There is a different feeling in the air then there was at this time last year or the year before that or the year before that. People are excited, but there isn’t the giddiness or the (yes) smugness that marked the start of spring training the last few seasons. Everyone is still excited about the Phillies’ prospects and they anticipate another fun season of baseball, but the swagger is gone.
And that creaking sound you just heard was either the window of opportunity starting to close on the Phillies or the aging and aching joints of their core players.
This time last year, Phillies fans were planning a parade down Broad Street, but that parade ended up winding through the streets of St. Louis instead, just like it did in San Francisco the year before that and in New York the year before that.
Phillies fans now know that having a great pitching staff isn’t enough to guarantee a World Series championship. They know that no matter how many games their team wins in the regular season — even if it’s a record number of wins — all that matters is the post-season and their team has fallen short the last three years. And that’s why Phillies fans aren’t bouncing off the walls like they did last year or the year before that or the year before that.
That doesn’t mean that there isn’t plenty of excitement and anticipation as another baseball season gets underway. Pitchers and catchers reported this weekend and the rest of the players report this week and pretty soon they’ll be heading north for the start of the season. And no matter what happens in late October, that’s a good thing to hear in late February.
Especially around here, where the Phillies have enjoyed a run of success unparalleled in their history and fans have been just a tad spoiled because their heroes have been so good and so much fun to watch. Every year, it seems, there has been a fresh reason for that excitement and anticipation, whether it was defending a World Series championship or trading for Roy Halladay or signing Cliff Lee.
This year is no different – hello, Jonathan Papelbon – and there’s no question the 2012 Phillies will be good. But will good be good enough? It wasn’t in 2009, when the Phillies won 93 games and lost in the World Series. It wasn’t in 2010, when they won 97 games and lost in the NL Championship Series. It wasn’t in 2011, when they won a team-record 102 games and then got bounced in the first round by the Cardinals, who barely squeaked into the playoffs and then won it all.

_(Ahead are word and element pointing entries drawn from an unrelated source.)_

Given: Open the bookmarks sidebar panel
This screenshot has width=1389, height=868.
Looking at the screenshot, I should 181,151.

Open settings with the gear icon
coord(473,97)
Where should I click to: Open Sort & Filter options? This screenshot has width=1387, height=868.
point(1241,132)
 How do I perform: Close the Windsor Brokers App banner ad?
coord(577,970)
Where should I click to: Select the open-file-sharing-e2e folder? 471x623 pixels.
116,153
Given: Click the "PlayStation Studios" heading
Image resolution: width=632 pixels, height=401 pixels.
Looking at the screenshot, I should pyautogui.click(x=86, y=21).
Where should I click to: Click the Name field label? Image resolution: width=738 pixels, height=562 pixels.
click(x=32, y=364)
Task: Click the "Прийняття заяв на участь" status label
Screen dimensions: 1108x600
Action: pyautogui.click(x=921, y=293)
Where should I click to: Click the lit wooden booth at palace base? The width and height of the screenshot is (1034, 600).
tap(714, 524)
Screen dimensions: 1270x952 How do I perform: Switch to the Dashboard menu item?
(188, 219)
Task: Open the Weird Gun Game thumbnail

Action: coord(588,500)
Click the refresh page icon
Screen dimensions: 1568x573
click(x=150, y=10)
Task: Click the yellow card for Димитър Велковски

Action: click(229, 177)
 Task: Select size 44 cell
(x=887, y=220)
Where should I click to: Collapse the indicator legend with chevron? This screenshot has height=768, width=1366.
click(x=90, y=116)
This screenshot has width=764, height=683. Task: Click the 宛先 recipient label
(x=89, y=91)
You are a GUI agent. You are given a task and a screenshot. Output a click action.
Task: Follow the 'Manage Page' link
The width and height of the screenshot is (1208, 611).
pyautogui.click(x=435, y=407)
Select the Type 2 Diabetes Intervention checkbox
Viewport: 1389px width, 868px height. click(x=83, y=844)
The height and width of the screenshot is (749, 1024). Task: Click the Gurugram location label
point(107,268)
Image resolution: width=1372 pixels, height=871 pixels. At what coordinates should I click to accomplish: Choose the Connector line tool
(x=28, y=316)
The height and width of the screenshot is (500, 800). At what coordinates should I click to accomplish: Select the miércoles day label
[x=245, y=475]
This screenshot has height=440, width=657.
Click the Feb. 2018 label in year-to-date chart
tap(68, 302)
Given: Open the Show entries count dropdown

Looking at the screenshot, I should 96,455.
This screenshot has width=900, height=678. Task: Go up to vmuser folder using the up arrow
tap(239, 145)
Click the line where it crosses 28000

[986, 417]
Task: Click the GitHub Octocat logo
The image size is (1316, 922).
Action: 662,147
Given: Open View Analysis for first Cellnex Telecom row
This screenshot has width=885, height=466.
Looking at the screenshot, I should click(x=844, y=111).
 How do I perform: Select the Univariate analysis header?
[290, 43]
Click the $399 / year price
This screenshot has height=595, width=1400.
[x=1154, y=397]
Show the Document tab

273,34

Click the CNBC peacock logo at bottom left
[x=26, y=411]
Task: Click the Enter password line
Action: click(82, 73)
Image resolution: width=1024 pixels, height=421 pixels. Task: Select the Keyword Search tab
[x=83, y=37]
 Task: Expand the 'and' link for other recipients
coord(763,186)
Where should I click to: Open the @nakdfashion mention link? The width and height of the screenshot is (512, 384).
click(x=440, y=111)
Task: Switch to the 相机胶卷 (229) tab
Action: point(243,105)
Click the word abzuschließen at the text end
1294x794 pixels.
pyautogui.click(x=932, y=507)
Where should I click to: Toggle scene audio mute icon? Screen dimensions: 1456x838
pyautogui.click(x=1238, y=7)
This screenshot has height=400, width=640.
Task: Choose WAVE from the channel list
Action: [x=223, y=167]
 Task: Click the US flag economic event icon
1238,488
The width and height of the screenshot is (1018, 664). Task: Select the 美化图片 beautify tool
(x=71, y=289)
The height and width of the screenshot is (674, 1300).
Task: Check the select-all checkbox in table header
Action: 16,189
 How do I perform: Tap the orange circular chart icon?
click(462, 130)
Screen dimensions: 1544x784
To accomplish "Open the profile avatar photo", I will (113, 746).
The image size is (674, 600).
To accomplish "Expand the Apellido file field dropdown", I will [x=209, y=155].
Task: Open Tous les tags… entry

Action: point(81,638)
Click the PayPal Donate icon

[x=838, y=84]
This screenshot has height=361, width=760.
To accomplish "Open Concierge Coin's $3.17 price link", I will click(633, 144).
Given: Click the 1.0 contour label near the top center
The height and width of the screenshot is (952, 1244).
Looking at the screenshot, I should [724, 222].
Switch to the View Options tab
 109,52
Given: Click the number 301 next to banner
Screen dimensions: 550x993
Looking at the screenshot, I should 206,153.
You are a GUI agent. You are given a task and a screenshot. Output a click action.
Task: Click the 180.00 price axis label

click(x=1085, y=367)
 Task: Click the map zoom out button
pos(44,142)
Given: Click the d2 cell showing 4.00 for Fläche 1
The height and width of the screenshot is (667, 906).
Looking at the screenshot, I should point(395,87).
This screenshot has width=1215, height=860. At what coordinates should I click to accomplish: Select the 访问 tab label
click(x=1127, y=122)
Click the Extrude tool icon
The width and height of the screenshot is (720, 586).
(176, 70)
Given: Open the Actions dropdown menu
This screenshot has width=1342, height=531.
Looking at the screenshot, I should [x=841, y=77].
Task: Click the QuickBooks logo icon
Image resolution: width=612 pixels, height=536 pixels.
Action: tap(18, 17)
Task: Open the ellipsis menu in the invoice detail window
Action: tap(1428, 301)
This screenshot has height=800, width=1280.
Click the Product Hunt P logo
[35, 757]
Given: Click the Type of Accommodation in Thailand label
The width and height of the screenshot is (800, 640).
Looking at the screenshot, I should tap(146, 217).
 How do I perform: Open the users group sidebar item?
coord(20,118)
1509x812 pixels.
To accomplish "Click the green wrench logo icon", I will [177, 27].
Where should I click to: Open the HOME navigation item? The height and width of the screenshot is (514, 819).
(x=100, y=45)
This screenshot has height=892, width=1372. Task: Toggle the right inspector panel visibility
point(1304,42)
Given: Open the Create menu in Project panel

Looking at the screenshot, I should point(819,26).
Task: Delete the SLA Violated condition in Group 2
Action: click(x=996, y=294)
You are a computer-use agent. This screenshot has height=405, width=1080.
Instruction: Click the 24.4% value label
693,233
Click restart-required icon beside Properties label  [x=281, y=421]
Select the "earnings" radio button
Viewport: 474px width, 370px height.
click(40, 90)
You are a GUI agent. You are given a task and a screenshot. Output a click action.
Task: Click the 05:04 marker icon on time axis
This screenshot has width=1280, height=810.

There’s a definite pattern there, in case you didn’t notice it – the Phillies have progressively done worse in the playoffs every year since they won the World Series in 2008, even though they’ve added an All-Star pitcher every season since then. This is not news, of course, but the heart of the Phillies order, the three men who have done more than anybody else to elevate this franchise to elite status, aren’t the same players they were in 2007 and 2008 and even 2009. They’re older and in the last couple of seasons they’ve been more brittle. And now Ryan Howard will miss the first part of the season as he rehabs a torn Achillies tendon and Chase Utley and Jimmy Rollins are coming off terrible seasons, at least by their All-Star standards.
Utley and Rollins have had an offseason to heal now, but nobody knows which Utley and Rollins we’ll see in 2012. Was last season a fluke or the future?
The Phillies have overhauled their bullpen and tweaked their bench and they still have three of the best starting pitchers in the game. They will be good and even though they won’t win 102 games again, they should win the division again. And that’s pretty good.
But this team is supposed to be more than that. It’s supposed to win the World Series, not just another division title. And that’s why the fans will ho-hum their way through the regular season, no matter how many games the Phillies win in June or July or even September. Instead of waving their fingers in the air and shouting “We’re number one!” the fans will keep their fingers crossed and hope that the team that has dominated the regular season the last few years can once again dominate the postseason.